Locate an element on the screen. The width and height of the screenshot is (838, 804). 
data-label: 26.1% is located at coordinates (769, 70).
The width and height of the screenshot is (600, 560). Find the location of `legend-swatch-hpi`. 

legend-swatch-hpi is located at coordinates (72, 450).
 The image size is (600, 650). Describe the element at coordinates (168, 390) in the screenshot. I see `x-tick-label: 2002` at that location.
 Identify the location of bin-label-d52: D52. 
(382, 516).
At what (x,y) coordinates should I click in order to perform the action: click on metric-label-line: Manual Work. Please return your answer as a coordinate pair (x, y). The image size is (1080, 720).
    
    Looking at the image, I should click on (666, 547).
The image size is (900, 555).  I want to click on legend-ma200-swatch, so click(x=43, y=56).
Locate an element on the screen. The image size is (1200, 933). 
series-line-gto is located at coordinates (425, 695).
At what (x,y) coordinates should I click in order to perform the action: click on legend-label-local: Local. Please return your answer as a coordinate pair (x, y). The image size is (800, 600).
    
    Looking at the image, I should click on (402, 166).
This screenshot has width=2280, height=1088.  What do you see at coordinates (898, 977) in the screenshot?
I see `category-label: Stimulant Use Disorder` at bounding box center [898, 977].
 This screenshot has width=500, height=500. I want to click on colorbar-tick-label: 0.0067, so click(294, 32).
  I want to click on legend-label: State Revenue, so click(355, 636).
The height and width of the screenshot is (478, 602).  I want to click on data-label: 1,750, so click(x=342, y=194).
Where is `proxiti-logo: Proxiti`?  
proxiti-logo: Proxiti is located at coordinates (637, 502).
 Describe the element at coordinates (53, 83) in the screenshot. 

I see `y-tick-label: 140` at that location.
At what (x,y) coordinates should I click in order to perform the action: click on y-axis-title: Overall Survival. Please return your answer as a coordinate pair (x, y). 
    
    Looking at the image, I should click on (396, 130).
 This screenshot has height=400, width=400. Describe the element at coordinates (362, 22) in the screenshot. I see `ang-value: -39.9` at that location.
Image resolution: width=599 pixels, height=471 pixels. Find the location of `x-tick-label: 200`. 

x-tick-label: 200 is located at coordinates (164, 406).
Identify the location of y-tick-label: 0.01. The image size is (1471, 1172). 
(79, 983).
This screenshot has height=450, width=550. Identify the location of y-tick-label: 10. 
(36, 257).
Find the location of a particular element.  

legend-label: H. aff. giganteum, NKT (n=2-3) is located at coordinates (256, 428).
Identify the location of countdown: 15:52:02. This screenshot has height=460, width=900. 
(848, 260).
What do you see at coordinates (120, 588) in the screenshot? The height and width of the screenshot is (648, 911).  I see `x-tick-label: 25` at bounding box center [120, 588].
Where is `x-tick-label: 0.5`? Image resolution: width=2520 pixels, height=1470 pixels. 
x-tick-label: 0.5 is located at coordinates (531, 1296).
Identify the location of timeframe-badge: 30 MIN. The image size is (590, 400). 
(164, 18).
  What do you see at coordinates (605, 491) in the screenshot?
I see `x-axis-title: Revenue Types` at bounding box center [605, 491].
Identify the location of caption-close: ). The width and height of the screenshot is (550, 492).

> [ASSIGNMENT]:
Copy the records from the start through the line containing "The image size is (600, 650).", including that line.

> [ANSWER SECTION]:
Locate an element on the screen. The width and height of the screenshot is (838, 804). 
data-label: 26.1% is located at coordinates (769, 70).
The width and height of the screenshot is (600, 560). Find the location of `legend-swatch-hpi`. 

legend-swatch-hpi is located at coordinates (72, 450).
 The image size is (600, 650). Describe the element at coordinates (168, 390) in the screenshot. I see `x-tick-label: 2002` at that location.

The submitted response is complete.